About as perkily palatable a show as you can imagine with narcissism and even incest at its core, To Me, You Are Perfect is a light-hearted, enjoyably self-absorbed hour from blithe fool Patrick Turpin.

Borne of yearning for love, as he laments his few, ever-decreasing-in-length relationships, Turpin splits his personality in two to address the crowd. Turps is his chummily confident, “am I right guys?” persona, offering commentary on the fey, prancing Theatre Boy, who bathetically raises his quest to find someone to epically pretentious proportions.

Although he starts with an amusing stunt that could be genuine, supposedly leaving notebooks around London in a contrived attempt to snare an amour, Turpin capably blurs his real life and unhinged fantasy. This is summarised in his father's weary voice on a recording, wondering: “Patrick, is this for your next show?” The plot of Love Actually and Jeremy Irons' bizarre views on gay marriage are stretched to the ridiculous extremity of their logic, with Turpin compromising his confident “heteronormative” strutting as his reasoning grows ever more desperate.

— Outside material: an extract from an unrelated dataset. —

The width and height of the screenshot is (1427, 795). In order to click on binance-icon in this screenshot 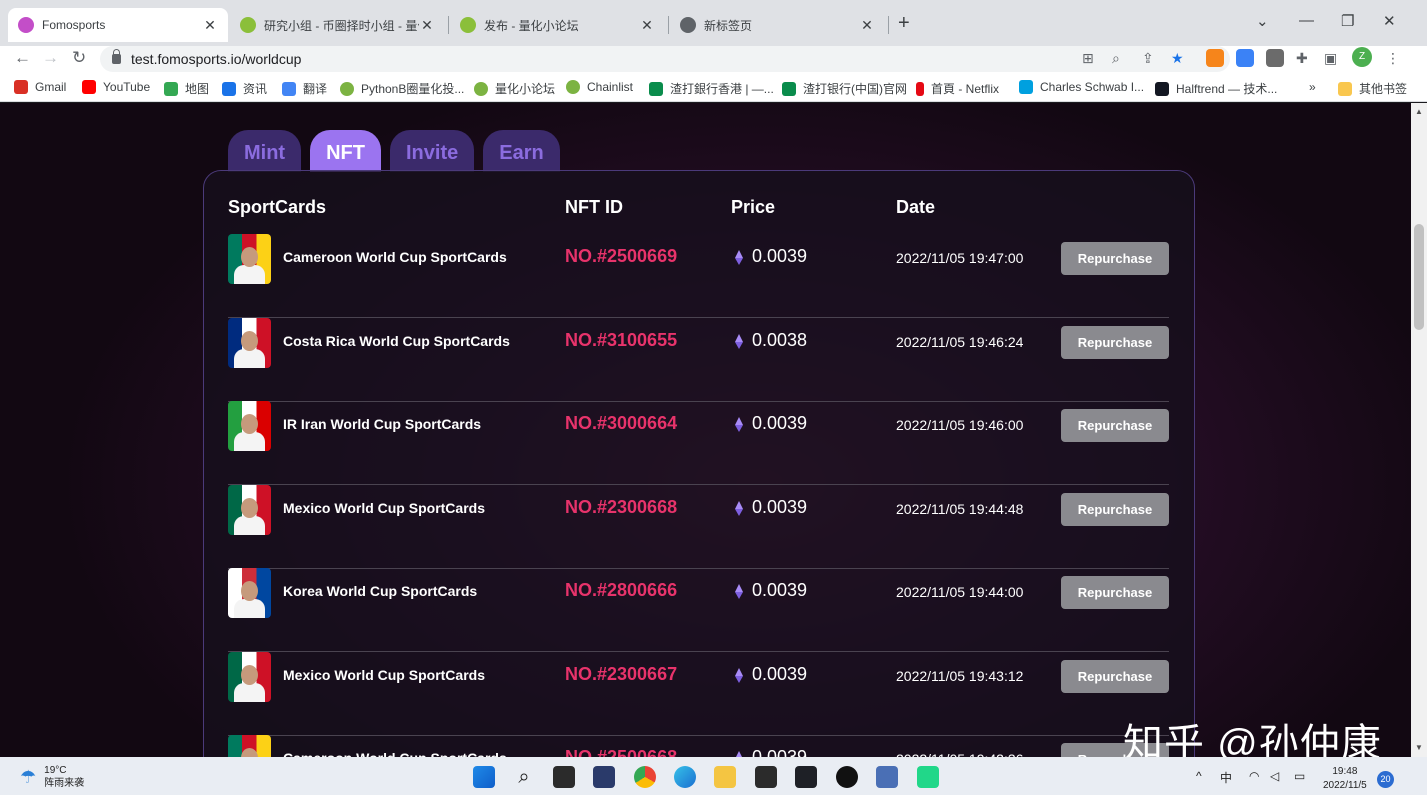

Like most relationships, To Me, You Are Perfect is somewhat messy and not always coherent. And of course, it's as much about Turpin reassuring himself about his theatrical vocation as it is about romantic fulfilment, reaching for the resolve to persist in the face of indifference. There are some witty, deceptively self-aware lines sprinkled throughout, some amusing little playlets, and he's a likeable berk, laying his dignity on the line without hesitation.